◆ REQUIRED WORK ◆
Although the records contain pictures, print none of them; print exactly the lines from the one with "Toggle the sensor Online mode" through the last line.

◆ ENTRIES SHOWN ◆

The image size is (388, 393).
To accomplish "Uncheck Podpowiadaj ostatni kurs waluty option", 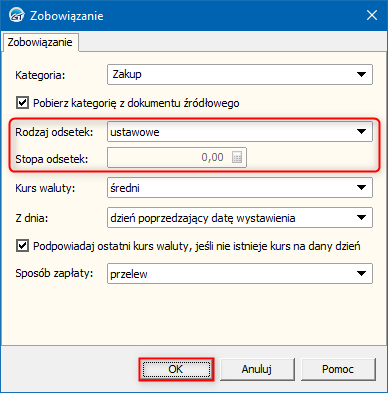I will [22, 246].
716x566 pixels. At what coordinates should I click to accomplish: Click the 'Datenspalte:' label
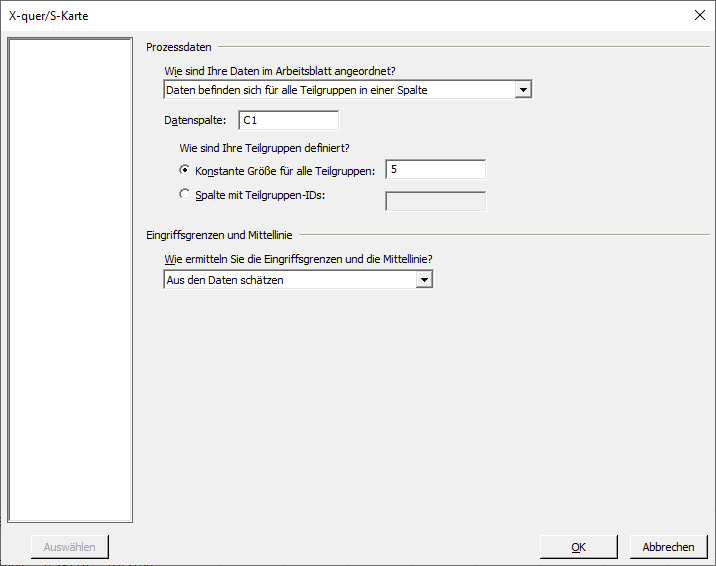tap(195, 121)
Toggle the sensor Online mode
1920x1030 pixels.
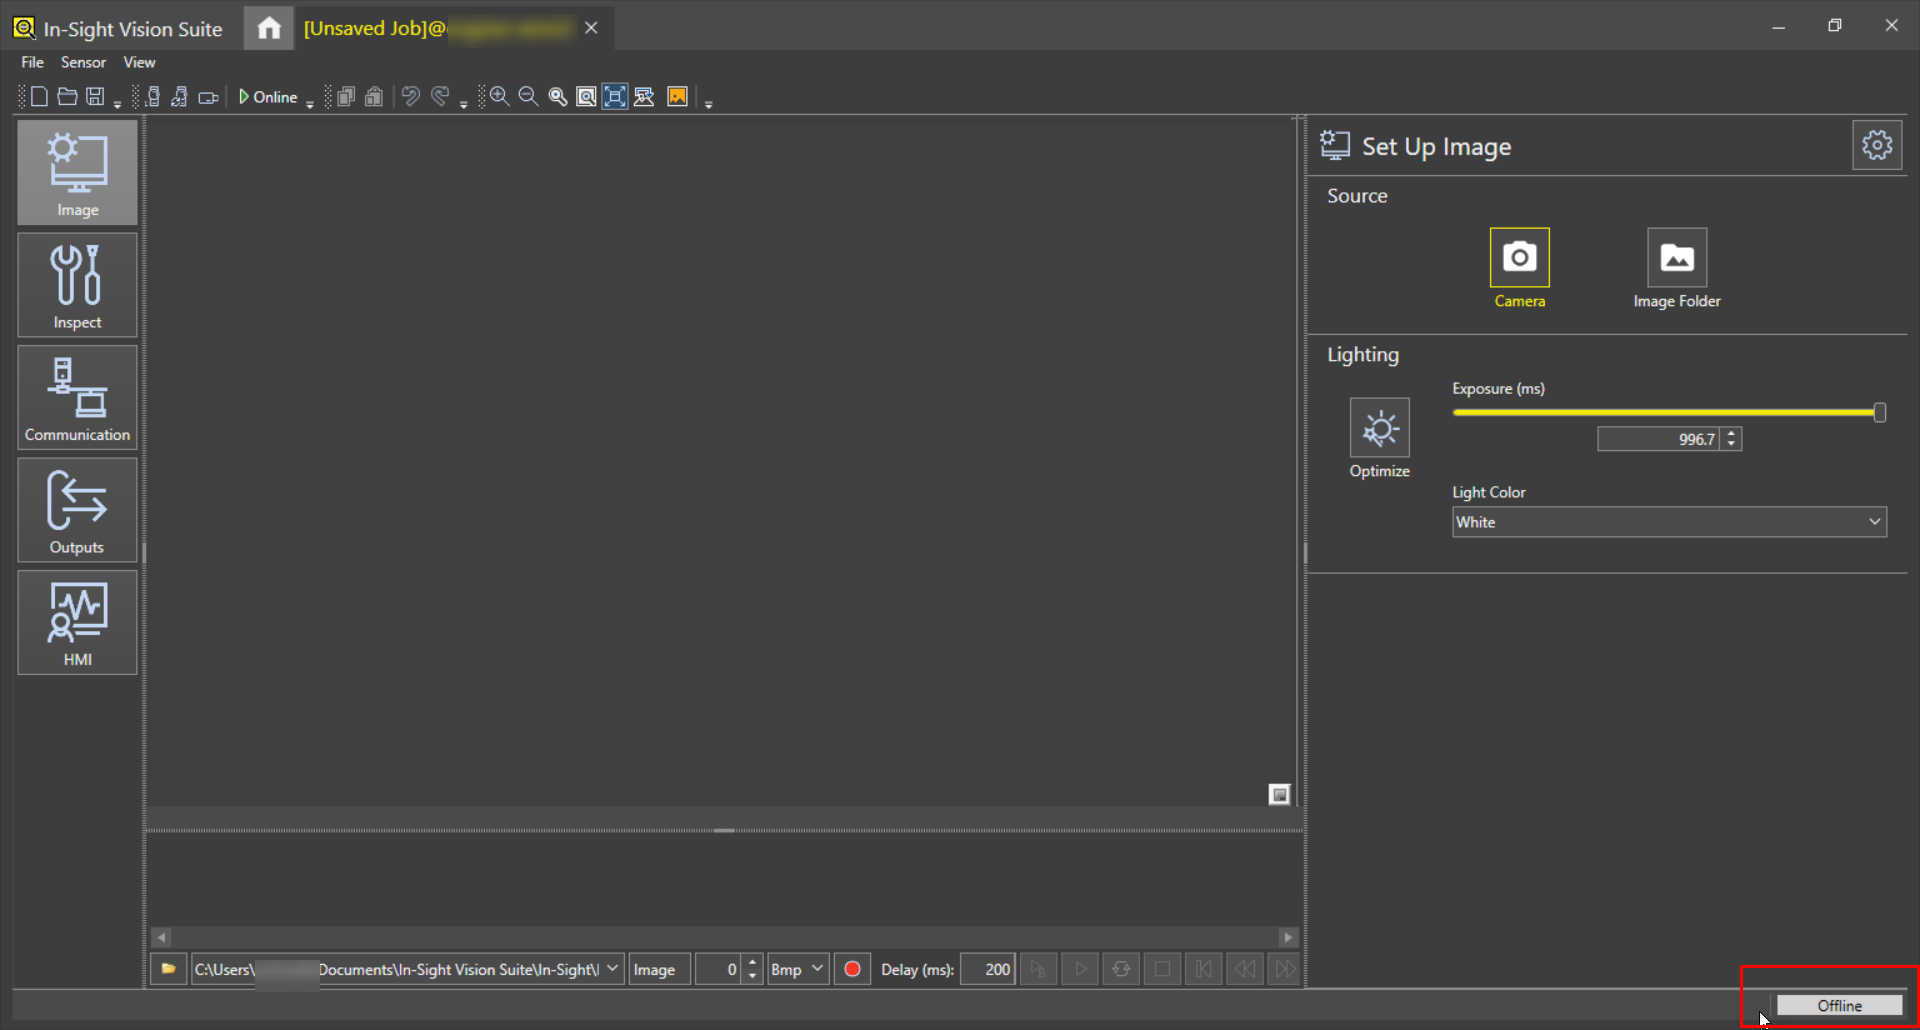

◆ TASK ANSWER ◆
Toggle the sensor Online mode
1920x1030 pixels.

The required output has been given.